Nenhuma das muitas comunidades de plantas de Gorongosa é mais importante do que as pastagens. Cerca de 90 espécies de gramíneas foram encontradas no Parque, e as pastagens representam quase 20% da área do Parque.

 

As grandes pastagens abertas da Gorongosa dependem da ocorrência de fogos naturais e da intensa actividade de pastoreio dos herbívoros. Se não for permitido ao fogo alastrar ocasionalmente através destes ambientes abertos, ou se o pastoreio por animais diminuir drasticamente, as pastagens rapidamente ficarão sufocadas pela invasão de arbustos e de vegetação lenhosa, privando muitos dos herbívoros da Gorongosa de áreas de alimentação primárias. Os fogos são uma parte natural do ecossistema da Gorongosa, e os seres humanos têm usado o fogo na região durante mais de 150.000 anos. Os fogos libertam nutrientes e removem as gramíneas secas e velhas de cima do solo, permitindo que as novas cresçam das raízes, quando as chuvas chegarem.
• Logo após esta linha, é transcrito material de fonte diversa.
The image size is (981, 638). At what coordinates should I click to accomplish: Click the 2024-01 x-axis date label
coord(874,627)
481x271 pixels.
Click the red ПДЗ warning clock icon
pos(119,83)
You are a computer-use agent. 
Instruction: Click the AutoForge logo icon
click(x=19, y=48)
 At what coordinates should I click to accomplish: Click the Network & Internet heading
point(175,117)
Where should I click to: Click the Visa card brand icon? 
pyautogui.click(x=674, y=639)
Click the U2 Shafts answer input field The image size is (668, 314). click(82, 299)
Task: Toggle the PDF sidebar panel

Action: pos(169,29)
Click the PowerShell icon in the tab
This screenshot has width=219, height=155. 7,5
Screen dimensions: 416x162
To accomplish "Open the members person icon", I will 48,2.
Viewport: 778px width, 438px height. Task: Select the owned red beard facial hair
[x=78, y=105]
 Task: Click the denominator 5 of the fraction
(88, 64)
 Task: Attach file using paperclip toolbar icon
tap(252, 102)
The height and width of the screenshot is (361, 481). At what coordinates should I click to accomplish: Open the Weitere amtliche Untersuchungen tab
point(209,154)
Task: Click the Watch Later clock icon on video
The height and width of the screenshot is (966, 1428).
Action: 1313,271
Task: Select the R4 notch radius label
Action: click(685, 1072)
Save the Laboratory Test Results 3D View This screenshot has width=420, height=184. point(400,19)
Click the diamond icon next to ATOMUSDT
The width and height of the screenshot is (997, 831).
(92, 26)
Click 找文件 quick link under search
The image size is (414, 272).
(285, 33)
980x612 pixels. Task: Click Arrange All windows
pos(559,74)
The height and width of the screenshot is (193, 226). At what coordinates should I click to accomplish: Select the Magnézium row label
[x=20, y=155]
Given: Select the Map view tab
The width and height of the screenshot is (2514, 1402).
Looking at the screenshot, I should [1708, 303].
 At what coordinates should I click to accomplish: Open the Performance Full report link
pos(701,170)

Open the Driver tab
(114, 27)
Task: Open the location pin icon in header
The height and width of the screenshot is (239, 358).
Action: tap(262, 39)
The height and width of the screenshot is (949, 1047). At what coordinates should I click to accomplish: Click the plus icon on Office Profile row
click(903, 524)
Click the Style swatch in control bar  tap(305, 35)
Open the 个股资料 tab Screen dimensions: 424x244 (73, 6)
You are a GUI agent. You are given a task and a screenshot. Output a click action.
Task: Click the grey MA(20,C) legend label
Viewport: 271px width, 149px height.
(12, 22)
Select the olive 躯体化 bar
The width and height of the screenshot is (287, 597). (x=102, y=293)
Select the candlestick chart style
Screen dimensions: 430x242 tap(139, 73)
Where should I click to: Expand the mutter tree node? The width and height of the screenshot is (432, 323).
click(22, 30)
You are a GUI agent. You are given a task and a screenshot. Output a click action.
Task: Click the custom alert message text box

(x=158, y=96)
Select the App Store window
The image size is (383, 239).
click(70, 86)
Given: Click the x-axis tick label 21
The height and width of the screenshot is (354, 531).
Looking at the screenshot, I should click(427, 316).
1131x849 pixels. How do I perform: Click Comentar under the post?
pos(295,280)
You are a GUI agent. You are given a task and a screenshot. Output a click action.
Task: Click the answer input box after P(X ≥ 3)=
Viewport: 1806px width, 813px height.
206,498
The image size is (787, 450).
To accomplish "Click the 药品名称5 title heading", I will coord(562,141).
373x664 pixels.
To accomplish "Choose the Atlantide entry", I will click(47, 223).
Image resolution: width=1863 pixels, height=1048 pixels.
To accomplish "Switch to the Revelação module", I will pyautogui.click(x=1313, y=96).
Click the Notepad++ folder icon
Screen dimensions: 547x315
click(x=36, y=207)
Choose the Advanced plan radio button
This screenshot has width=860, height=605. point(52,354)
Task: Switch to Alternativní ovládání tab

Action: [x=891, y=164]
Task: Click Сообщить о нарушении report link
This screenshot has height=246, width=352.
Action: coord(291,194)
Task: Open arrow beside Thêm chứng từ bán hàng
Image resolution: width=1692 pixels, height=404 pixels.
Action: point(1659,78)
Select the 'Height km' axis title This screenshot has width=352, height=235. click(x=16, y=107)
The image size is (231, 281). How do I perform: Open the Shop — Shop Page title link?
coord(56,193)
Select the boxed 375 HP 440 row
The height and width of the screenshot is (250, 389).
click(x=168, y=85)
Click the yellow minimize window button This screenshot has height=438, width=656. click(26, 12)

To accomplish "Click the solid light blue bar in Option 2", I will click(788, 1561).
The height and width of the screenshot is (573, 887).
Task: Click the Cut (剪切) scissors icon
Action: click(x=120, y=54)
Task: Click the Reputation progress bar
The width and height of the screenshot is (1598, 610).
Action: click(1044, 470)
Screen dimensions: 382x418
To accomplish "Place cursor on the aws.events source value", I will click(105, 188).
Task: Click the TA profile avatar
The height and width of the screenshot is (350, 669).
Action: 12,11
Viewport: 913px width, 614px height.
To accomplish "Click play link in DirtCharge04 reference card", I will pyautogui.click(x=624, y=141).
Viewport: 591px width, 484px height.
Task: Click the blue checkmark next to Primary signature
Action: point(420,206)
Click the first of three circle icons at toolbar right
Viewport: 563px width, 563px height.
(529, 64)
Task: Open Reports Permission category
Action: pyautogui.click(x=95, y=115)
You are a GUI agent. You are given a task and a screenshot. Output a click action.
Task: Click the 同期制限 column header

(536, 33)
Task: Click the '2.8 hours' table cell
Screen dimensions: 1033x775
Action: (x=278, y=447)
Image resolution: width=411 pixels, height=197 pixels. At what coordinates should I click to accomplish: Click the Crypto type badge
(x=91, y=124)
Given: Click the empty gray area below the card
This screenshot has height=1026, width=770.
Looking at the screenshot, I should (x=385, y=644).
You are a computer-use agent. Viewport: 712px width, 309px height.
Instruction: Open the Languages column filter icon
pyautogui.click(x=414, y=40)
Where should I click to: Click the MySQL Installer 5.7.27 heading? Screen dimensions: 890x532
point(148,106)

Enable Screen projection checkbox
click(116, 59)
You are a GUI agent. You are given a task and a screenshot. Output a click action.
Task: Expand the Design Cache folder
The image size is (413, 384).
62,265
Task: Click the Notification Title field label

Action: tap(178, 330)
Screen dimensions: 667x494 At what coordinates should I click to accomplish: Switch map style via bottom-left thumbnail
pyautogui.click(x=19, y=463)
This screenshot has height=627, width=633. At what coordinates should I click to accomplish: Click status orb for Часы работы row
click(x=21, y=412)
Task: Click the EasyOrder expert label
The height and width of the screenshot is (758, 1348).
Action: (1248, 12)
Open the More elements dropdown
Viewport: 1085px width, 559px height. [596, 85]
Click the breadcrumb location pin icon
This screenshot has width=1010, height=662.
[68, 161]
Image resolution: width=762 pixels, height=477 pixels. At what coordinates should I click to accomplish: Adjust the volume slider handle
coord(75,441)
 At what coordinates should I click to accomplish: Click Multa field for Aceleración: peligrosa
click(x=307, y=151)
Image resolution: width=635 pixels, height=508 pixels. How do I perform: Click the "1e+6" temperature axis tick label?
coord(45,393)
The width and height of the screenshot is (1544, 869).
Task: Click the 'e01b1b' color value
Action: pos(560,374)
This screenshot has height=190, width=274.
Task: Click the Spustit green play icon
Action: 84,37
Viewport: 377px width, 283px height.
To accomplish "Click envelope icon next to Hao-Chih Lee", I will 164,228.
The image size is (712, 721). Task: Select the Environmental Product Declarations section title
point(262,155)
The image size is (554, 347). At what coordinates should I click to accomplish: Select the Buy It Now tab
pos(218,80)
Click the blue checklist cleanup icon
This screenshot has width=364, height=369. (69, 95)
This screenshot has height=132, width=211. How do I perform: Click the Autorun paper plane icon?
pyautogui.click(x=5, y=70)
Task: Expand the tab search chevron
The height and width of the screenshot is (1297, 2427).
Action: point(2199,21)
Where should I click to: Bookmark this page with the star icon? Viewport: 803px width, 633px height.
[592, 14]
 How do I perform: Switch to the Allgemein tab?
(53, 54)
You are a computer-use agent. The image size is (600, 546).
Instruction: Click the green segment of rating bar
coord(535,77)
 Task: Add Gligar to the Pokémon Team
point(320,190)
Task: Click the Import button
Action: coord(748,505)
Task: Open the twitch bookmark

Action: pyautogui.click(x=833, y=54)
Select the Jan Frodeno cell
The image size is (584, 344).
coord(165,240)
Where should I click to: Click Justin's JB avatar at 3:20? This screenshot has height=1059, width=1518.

Estas áreas de novo crescimento são de um verde exuberante fornecem áreas primárias de alimentação a muitos dos herbívoros da Gorongosa, incluindo inhacosos, bois-cavalos (gnus) e búfalos.

 

Essas gramíneas não apenas fornecem o alimento para muitos animais, mas também protegem os solos da Gorongosa da erosão e ajudam a manter a humidade, dando a outros organismos as condições para se desenvolverem. Aglomerados de capim abrandam o escoamento das águas da chuva que, noutras circunstâncias correriam pela superfície fora, deixando a água embeber-se no solo e assim dar vida às raízes das plantas e aos pequenos animais subterrâneos.